▶ Text excerpt
———
2. Fantasy Falls of the Upper North Fork Mokelumne (USA) – It’s hard to chose California’s best river descent because there are simply many to chose from. Still California’s rivers in this upper echelon of quality are either more difficult to access, have long arduous portages, or frankly are just not as quality in terms of the one of kind river features that make up this epic near 4000 vertical foot descent. Although every inch of the river has now been run, no one has made a full no portage single descent. It’s a prize that is waiting for the world’s best paddlers. For the average class V enthusiast there is only one (arguably) finer river experience on the planet.
Nouria Newman sends the Untouchable’s Gorge in the heart of Fantasy FallsFirst Descent and Notables: Chuck Stanley, Lars Holbek, and Richard Montgomery circa 1986. Arguably the hardest canyon in the river that I call “Good to Go” and many other’s call “Mommy Gorge” seems to have ben first run by the Lindgren, the Knapps, and the Kern brothers in the mid 90’s. The last section of river I call the Untouchables was descended in 2012 by Kiwi phenom and Waka founder Sam Sutton.
Tips: Get comfortable on other California Rivers like the Devil’s Canyon of the Middle Feather and the Cherry Creek section of the Toulumne before you try Fantasy falls. It’s a tough river that deserves the upmost respect. It’s also good to train for this one by carrying your kayak a few hours a week. Most boaters will make a couple long portages and there are a few other rivers to the south that don’t enjoy such roadside put-ins fyi.
———
▶ Records supplied

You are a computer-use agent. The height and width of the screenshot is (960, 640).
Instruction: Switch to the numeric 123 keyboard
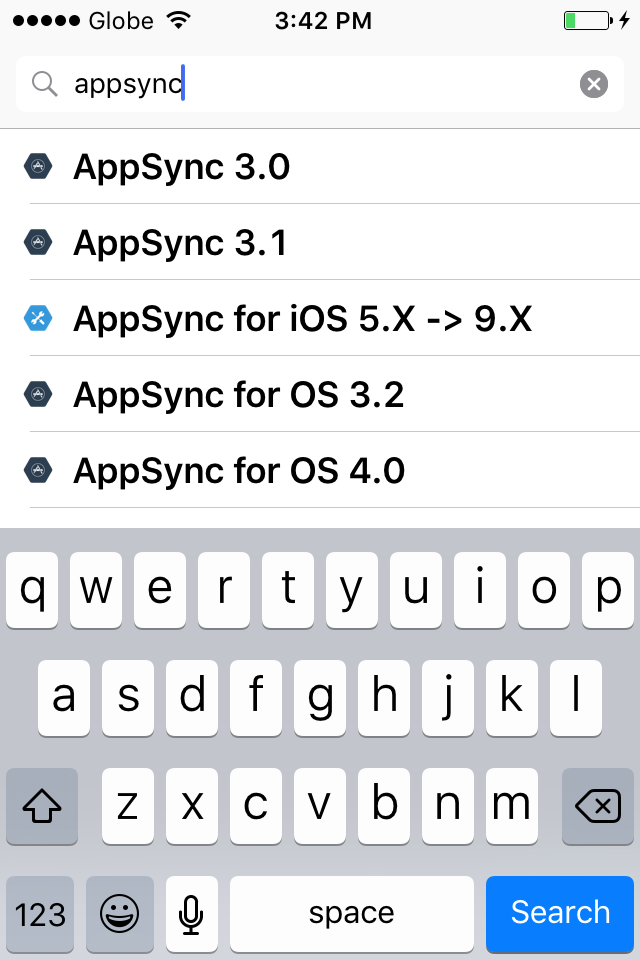pyautogui.click(x=40, y=913)
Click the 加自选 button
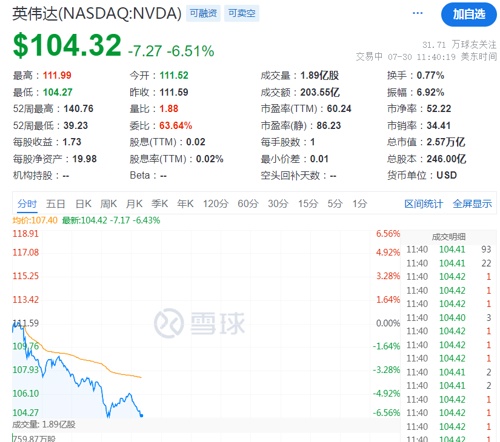500x442 pixels. tap(469, 14)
———
▶ Written instruction
Reproduce verbatim the part of the Fantasy Falls passage above that lies between "Nouria Newman sends" and "founder Sam Sutton.", inclusive.

▶ Final result
Nouria Newman sends the Untouchable’s Gorge in the heart of Fantasy FallsFirst Descent and Notables: Chuck Stanley, Lars Holbek, and Richard Montgomery circa 1986. Arguably the hardest canyon in the river that I call “Good to Go” and many other’s call “Mommy Gorge” seems to have ben first run by the Lindgren, the Knapps, and the Kern brothers in the mid 90’s. The last section of river I call the Untouchables was descended in 2012 by Kiwi phenom and Waka founder Sam Sutton.